Zimbabwean Diaspora voters’ noted the lack of political information about the country’s imminent election in the diaspora, the resurgence of violence and the use of repressive legislation used to block rallies by the Movement for Democratic Change (MDC) in particular.

The Diaspora and its South African counterparts also lamented the unwillingness of the Zimbabwe Electoral Commission (ZEC) to show more independence in registering voters and accrediting observers, also saying that the haste with which the electoral dates were announced was meant to sidestep commitments under the SADC brokered Global Political Agreement and the New Constitution. The groups further raised concerns about the poll’s fairness and credibility, especially as it disenfrinchases over 5 million in the diaspora, and internally, the so-called aliens who have been unable to register.

For the Zimbabweans living in South Africa, this vote brings hope that someday soon they will be able to return home. However, that can only happen if they will have a way of casting their precious vote on 31 July 2013 either in Zimbabwe or in the Diaspora.

The African Commission on Human and Peoples’ Rights in Gabriel Shumba and others versus Zimbabwe recently issued urgent provisional measures to ensure that all Zimbabweans in the Diaspora can vote. ZANU-PF flagrantly rejected the Diaspora vote due to the assumed high numbers of Movement for Democratic Change (MDC) supporters outside the country. On the other hand, MDC has also been powerless to ensure the Diaspora, amid concerns that the expatriate vote is vulnerability to rigging. This left some disadvantaged Zimbabwean migrants without any possible way of participating in the important poll.

Refugees that cannot travel to Zimbabwe.

The forum noted that there are Zimbabwean political asylum seekers and refugees who are unable to travel to Zimbabwe to cast their vote, else they would lose their permits in line with the immigration laws of SA. The participants were especially concerned of the circulating fears that the Zimbabwean government can use their names as ghost votes if they don’t participate in the election.
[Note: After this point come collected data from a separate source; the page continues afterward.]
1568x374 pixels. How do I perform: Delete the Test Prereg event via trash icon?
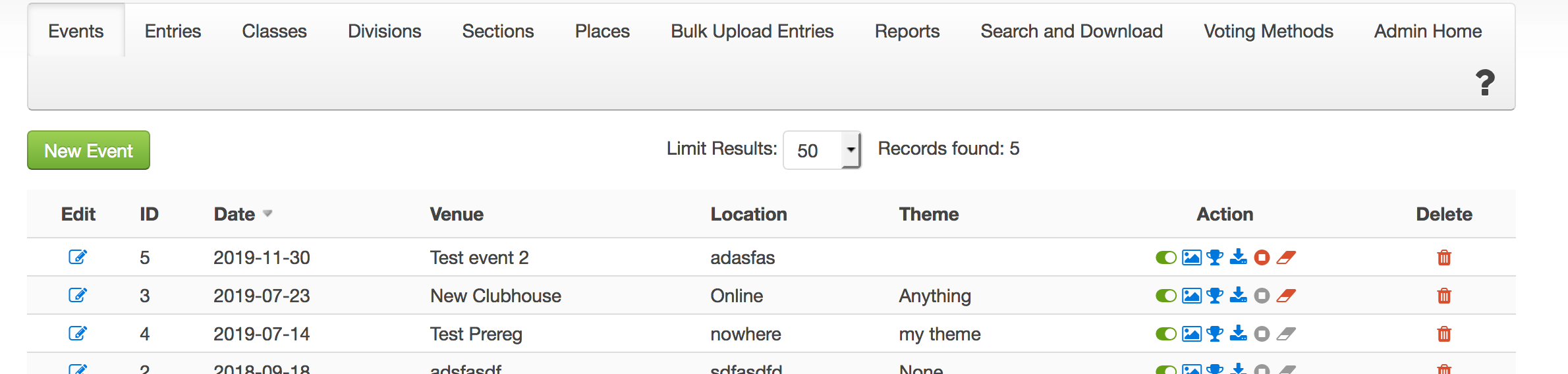1444,334
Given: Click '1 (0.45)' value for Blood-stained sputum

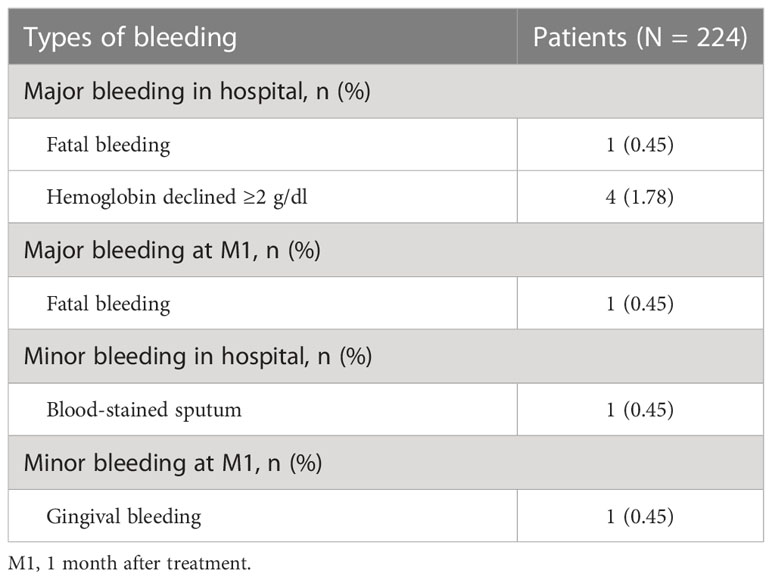Looking at the screenshot, I should pyautogui.click(x=640, y=410).
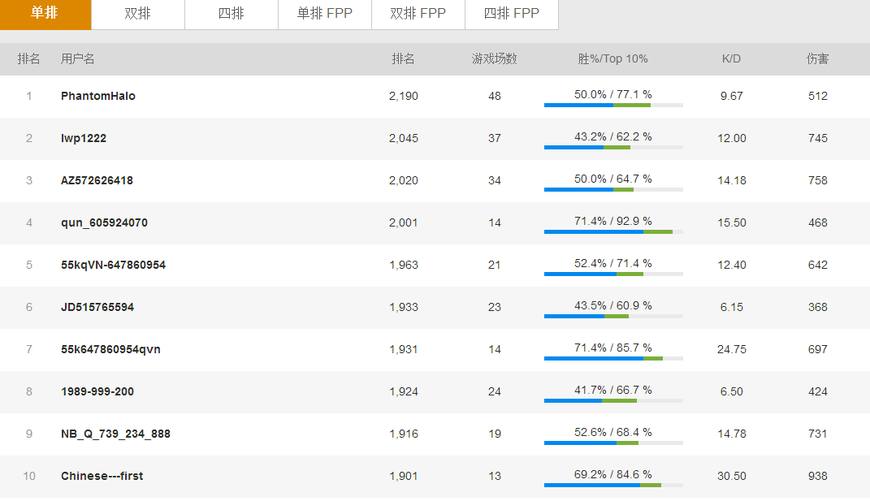Open the 双排 leaderboard tab
Image resolution: width=870 pixels, height=501 pixels.
click(138, 14)
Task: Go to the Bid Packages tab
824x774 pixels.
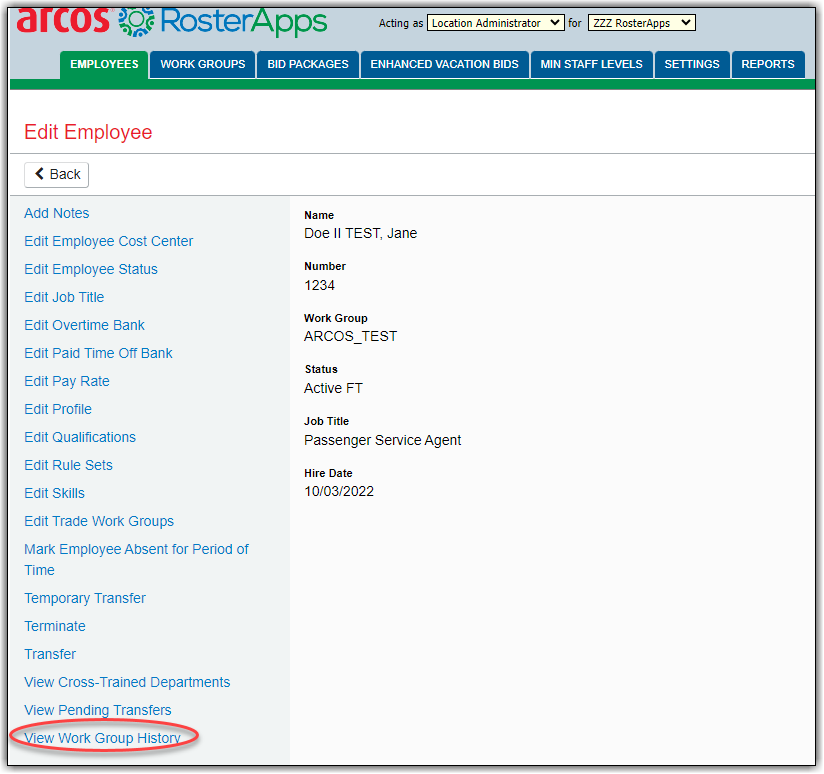Action: tap(308, 64)
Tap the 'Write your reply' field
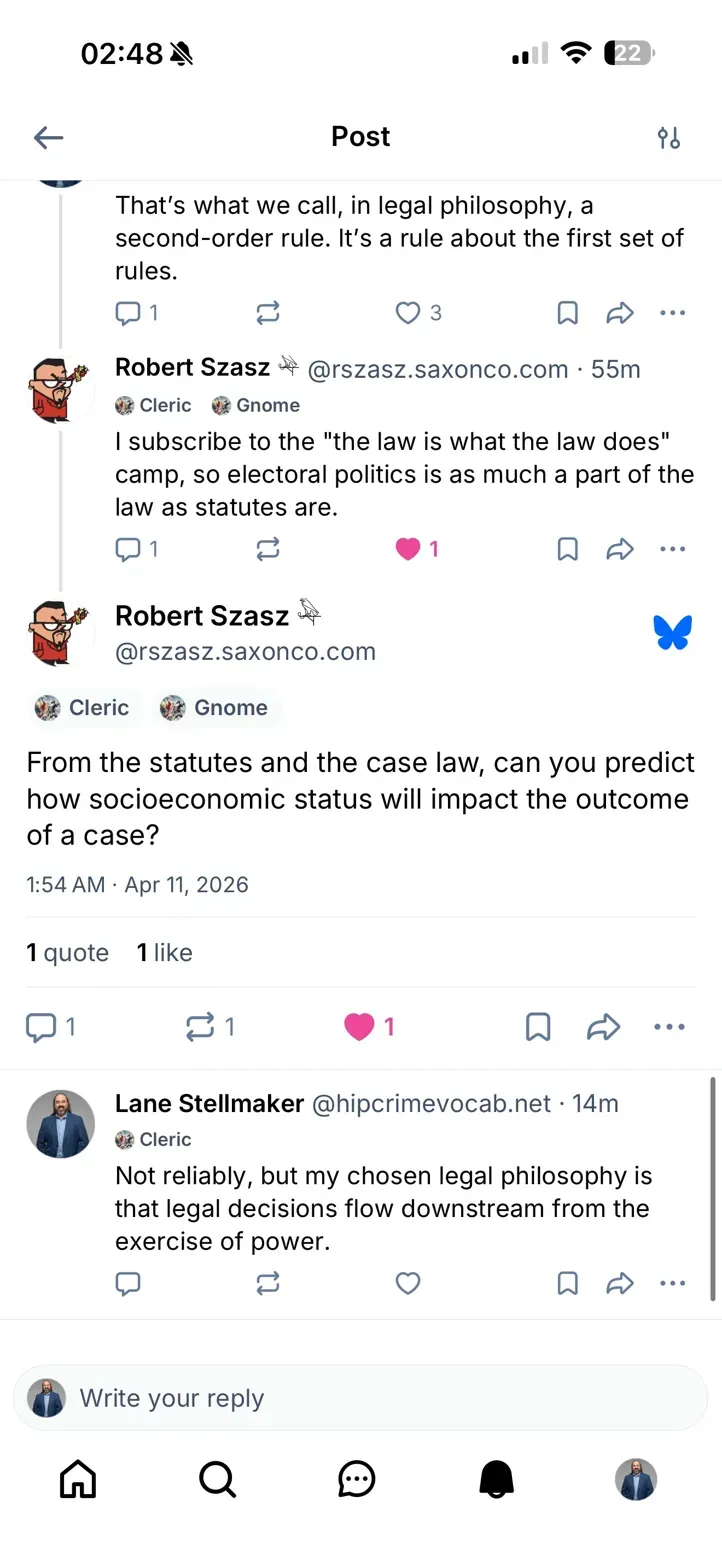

Declaration of Zimbabweans in KwaZulu Natal

•  The participants vow to continue to encourage those can, to travel to Zimbabwe and vote.

•  Zimbabwe Exiles Forum (ZEF) must seek funding and make available information on any organisation that can fund individuals to travel and vote.

•  Participants committed themselves and encouraged others to be more vocal on social networks, media and other internet platforms in encouraging others to go and vote

•  South African participants committed themselves to be more active in putting pressure on the Zimbabwean and their own government to respect the will of the people and deliver to the citizens the democracy they deserve.

•  Zimbabweans shall check registration on the voters roll before poll date, which is available on www.myzimvote.com In this regard, the groupings will strive to popularise the website within Zimbabwe.

•  Zimbabweans in the Diaspora committed themselves to calling or texting relatives and friends in Zimbabwe to vote, and to report incidents of politically related violence not only to political parties and ZEC, but also to JOMIC and the social network.

•  We thus declare that a poll outcome that does not meet the roadmap of the Global Political Agreement, the New Constitution and the SADC Principles and Guidelines on Free and Fair elections should be resisted by all.

•  South African participants shall be more forceful in campaigning for their neighbours’ future free and fairelections so that democracy is realised all over Africa.